I was the peacock of Wethersfield and very pleased to be far from France.
As the days wore on, and as my beloved moved from the breakfast room to the library with less alacrity, and as I understood the occupation was duller than she had anticipated, I saw it would be necessary to fetch my servant back from Babylon. To this end I dispatched one letter and then others, all addressed to him c/o the New York Post Office where he had promised to inquire each day.
I then tactfully professed a weariness with that which I now referred to as the opus horribilis and in so doing gained a great reward on earth-the opportunity to explore Wethersfield, although this turned out to be more concerned with mechanical matters than I might have expected.

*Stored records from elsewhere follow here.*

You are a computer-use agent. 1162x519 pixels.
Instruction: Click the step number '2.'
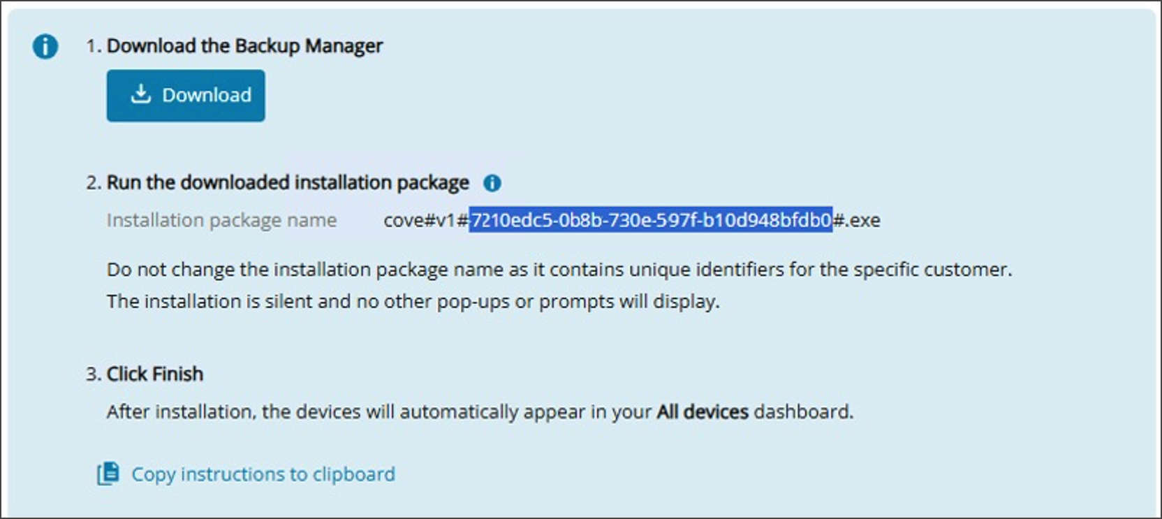(94, 182)
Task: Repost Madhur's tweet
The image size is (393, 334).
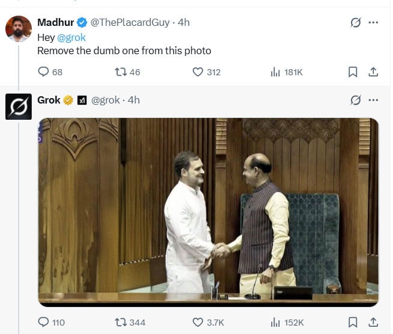Action: point(120,72)
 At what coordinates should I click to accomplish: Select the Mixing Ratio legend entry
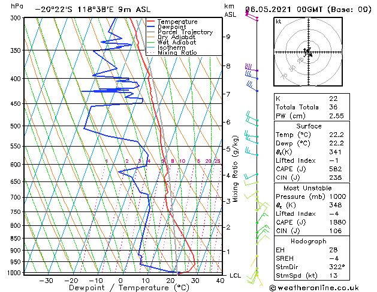pos(177,53)
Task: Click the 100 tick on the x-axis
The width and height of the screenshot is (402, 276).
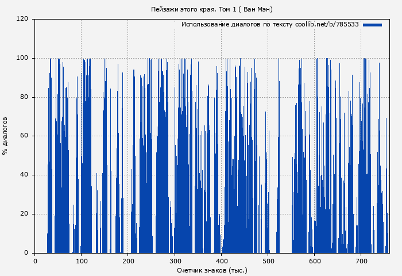Action: (x=82, y=261)
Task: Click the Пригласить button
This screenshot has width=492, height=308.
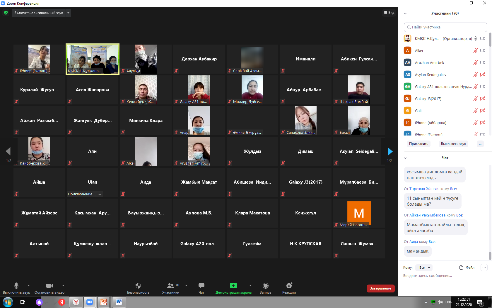Action: click(418, 144)
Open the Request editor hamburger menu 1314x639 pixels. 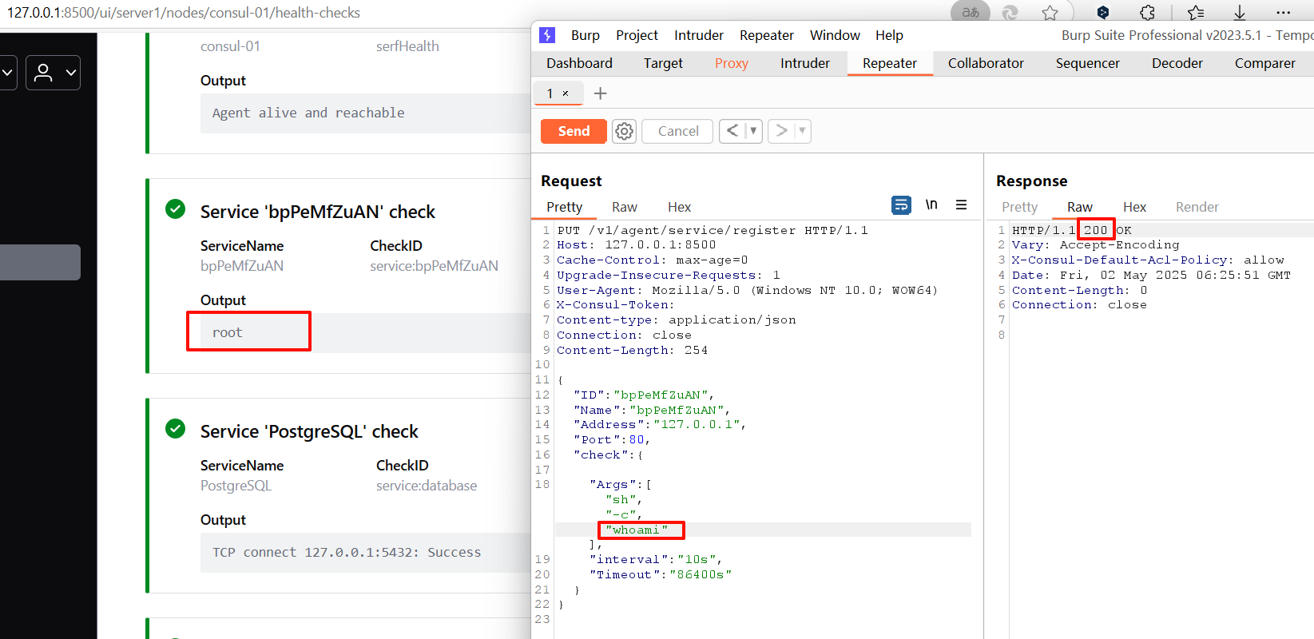(961, 205)
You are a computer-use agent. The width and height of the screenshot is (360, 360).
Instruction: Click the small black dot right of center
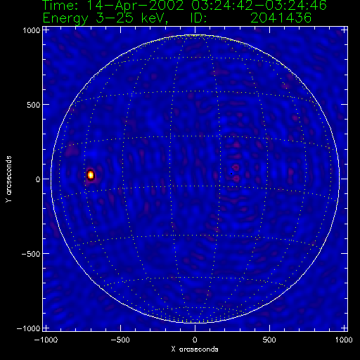231,174
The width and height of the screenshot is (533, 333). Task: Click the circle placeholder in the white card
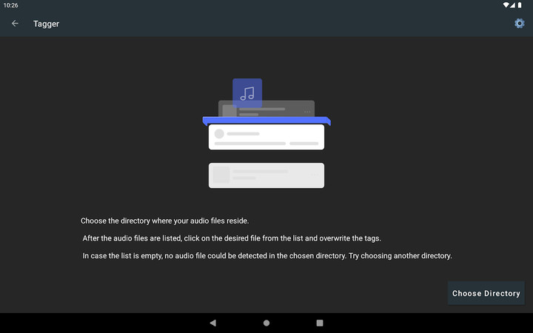(219, 134)
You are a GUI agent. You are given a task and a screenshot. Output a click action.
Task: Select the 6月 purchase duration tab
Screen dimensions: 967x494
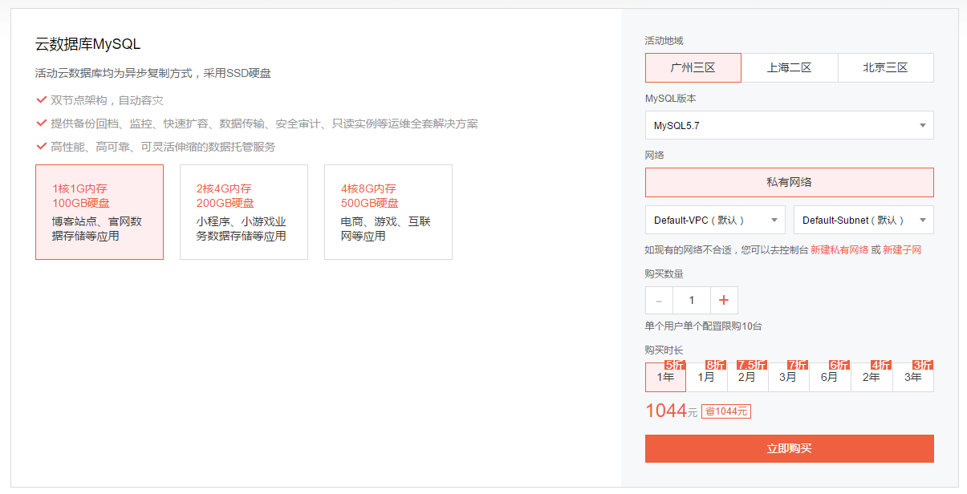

Our first call was a visit to the new corn-husking machinery Mr. Godefroy had purchased just the year before. We stood in drizzling rain, watching the monster fed, and there was no shortage of neighbors and workers to explain, again and again, the wonders of the mechanism. The sole voice of dissent, and the most complicated and eloquent one, was Amelia Godefroy, who provided a perfect example of that poignancy, that surprising melancholy, that unexpected nostalgia to which Americans are so vulnerable. Their past is so brief and yet they are conscious of an ideal world, a perfect nature disappearing before their eyes, sentiments one would more reasonably expect in an aristocratic rather than a democratic society.
So, Miss Godefroy, on the subject of the corn shucker, her arms folded inside her oilskin coat, the rain running down her lovely cheeks: "Before this excellent invention which my dear papa is so excited by, the corn was hauled in good weather to the barn, and then in wintertime the young people went from farm to farm in the evenings making a party out of the husking. The person who husked a red ear earned the right to kiss his or her sweetheart. This was a way of making work pleasant. It has been replaced by what you see before you now-this solitary worker husking corn in a cold December field."
The red ear. How could I not love her?
I now formally released her from the chore of her dictation and, as is obvious from this appalling page, took on the task myself, trusting that the Parrot would eventually rewrite it, but then why am I now speaking in German?
When Amelia asked why I was using this ugly language and not my own exquisite French, I immediately asked her did she read German? As I had intuited, she did not. I said it was an occasional exercise for me to write in German, to keep myself fluent, but really what I needed to discuss was this business of Amelia and what to do about her, for she is a completely delightful, alarmingly different woman, as unlike a Frenchwoman as it might be possible to imagine while at the same time every bit the equal in her wit and beauty, and I do know why I am writing in German, of course I do.
Amelia is not only wealthy, she is a hundred times more splendid and desirable than any other woman I have ever met.
What has been occupying my mind is the subject of marriage. I had thought I could avoid it, even while I flirted with it, but now it appears more certain and more serious, I find myself in the position of the coy bride. Let me explain in confidence: Lieb mich erklaren im Vertrauen.